Anstelle von Worf befindet sich nun wieder Tasha Yar auf der Brücke, die in der alten Zeitlinie bereits seit knapp zwei Jahren tot ist. Zudem zeigen Schiff und Crew in dieser Realität ungewohnt militaristische Züge.
Außer Guinan ist sich niemand über die dramatische Änderung der Geschichte im Klaren. Sie versucht Picard davon zu überzeugen, dass die Enterprise eigentlich kein Kriegsschiff sein sollte, sondern ein Forschungsschiff auf friedlicher Mission. Zudem macht sie dem Captain deutlich, dass die Enterprise-C unbedingt durch die Anomalie zurückgeschickt werden müsse, um jene Zeitlinie wieder herzustellen. Auch wenn es ihm zunächst absurd erscheint, lässt Picard den Gedanken einer alternativen Geschichtsschreibung nicht los.

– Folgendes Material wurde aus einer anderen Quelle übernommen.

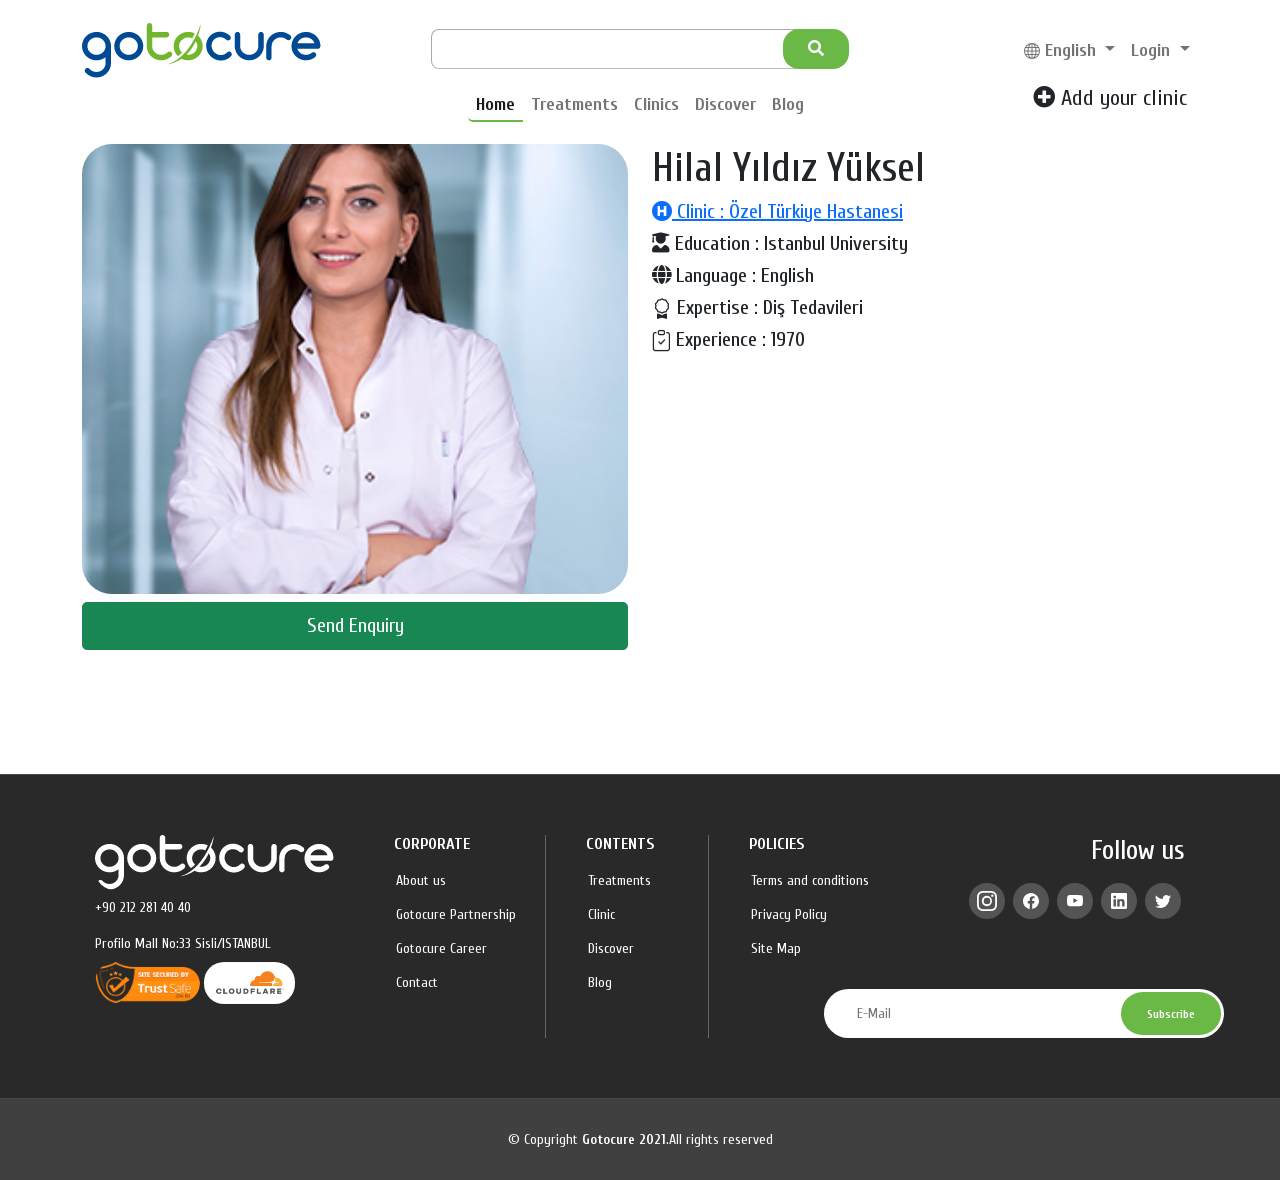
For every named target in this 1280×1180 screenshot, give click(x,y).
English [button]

Die Theorie: Die Rettungsmission bei Narendra III könnte in der Tat ein Wendepunkt der Geschichte sein. Das Opfer der Enterprise-C böte die Chance, dem Reich die Ehrenhaftigkeit der Föderation zu demonstrieren, was die diplomatischen Beziehungen der letzten 22 Jahre neu ordnen könnte.
Schließlich entscheiden sich die beiden Captains dafür, ihre Schiffe zu opfern, um die Chance auf einen günstigeren Geschichtsverlauf zu ergreifen. Zudem lässt sich Tasha Yar auf die Enterprise-C versetzen. Zuvor hatte sie von Guinan erfahren, dass sie in der ursprünglichen Zeitlinie einen sinnlosen Tod gestorben war.

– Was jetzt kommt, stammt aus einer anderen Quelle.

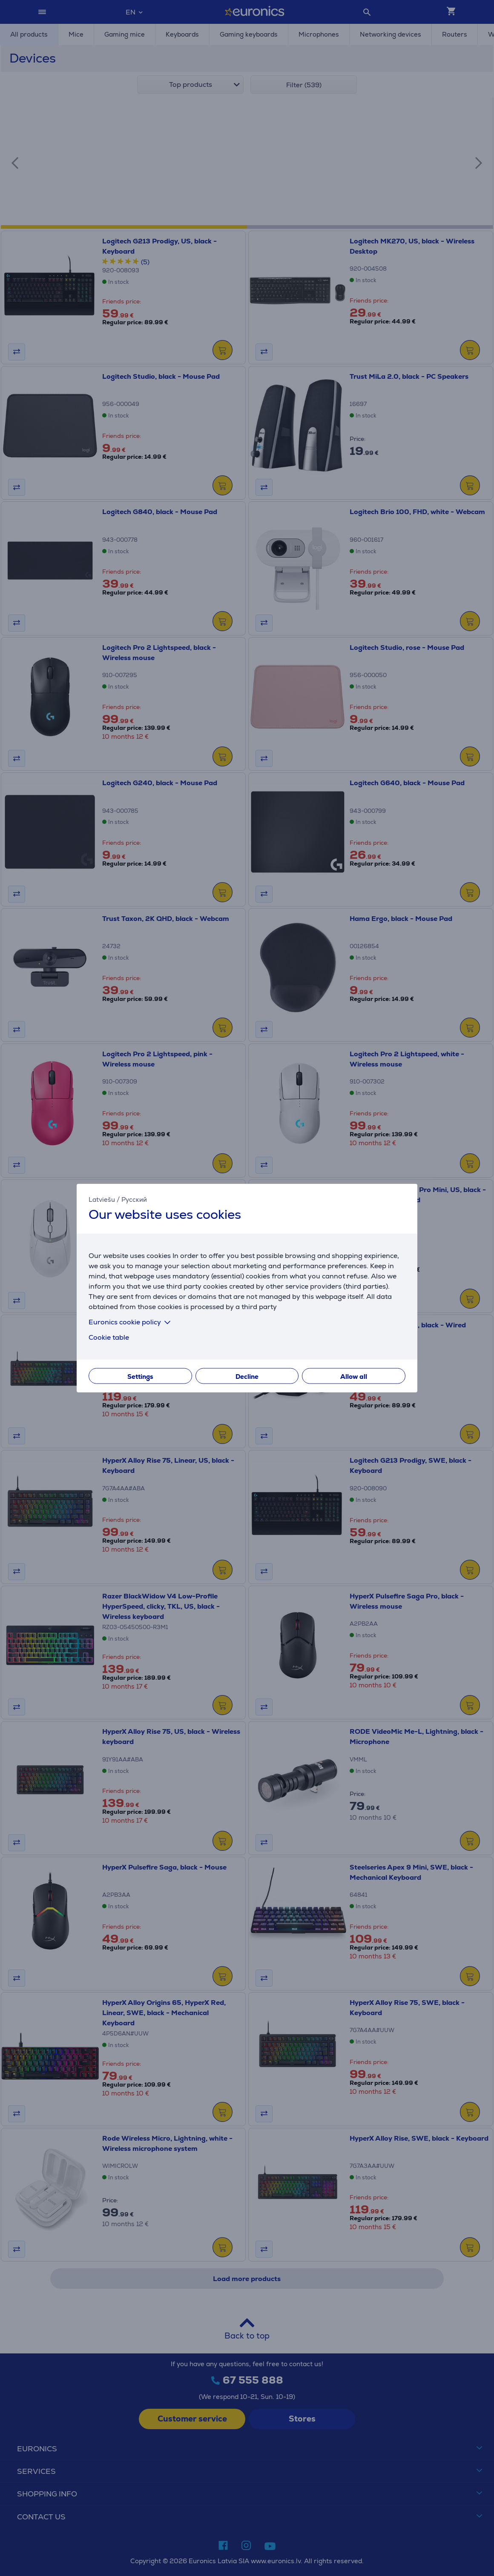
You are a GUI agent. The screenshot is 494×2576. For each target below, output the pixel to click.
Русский (134, 1199)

Im großen Finale verteidigt Picards Enterprise ihre Vorgängerin gegen eine erdrückende klingonische Übermacht, damit letztere durch die Anomalie in die ausweglose Schlacht um Narendra zurückkehren kann.
Die Vergangenheit der “Next Generation” wird (nahezu) wiederhergestellt. Außer Guinan und – wie wir später in einem Retcon erfahren – die Überlebenden der Enterprise-C erinnert sich niemand an die dramatischen Begebenheiten in der alternativen Zeitlinie.
SNW 1×10 – “A Quality of Mercy” / “Eine Eigenschaft der Barmherzigkeit”
Eine ganz ähnliche Geschichte erzählt uns auch “Strange New Worlds” und zwar im Finale der ersten Staffel “A Quality of Mercy” – zu Deutsch “Eine Eigenschaft der Barmherzigkeit”.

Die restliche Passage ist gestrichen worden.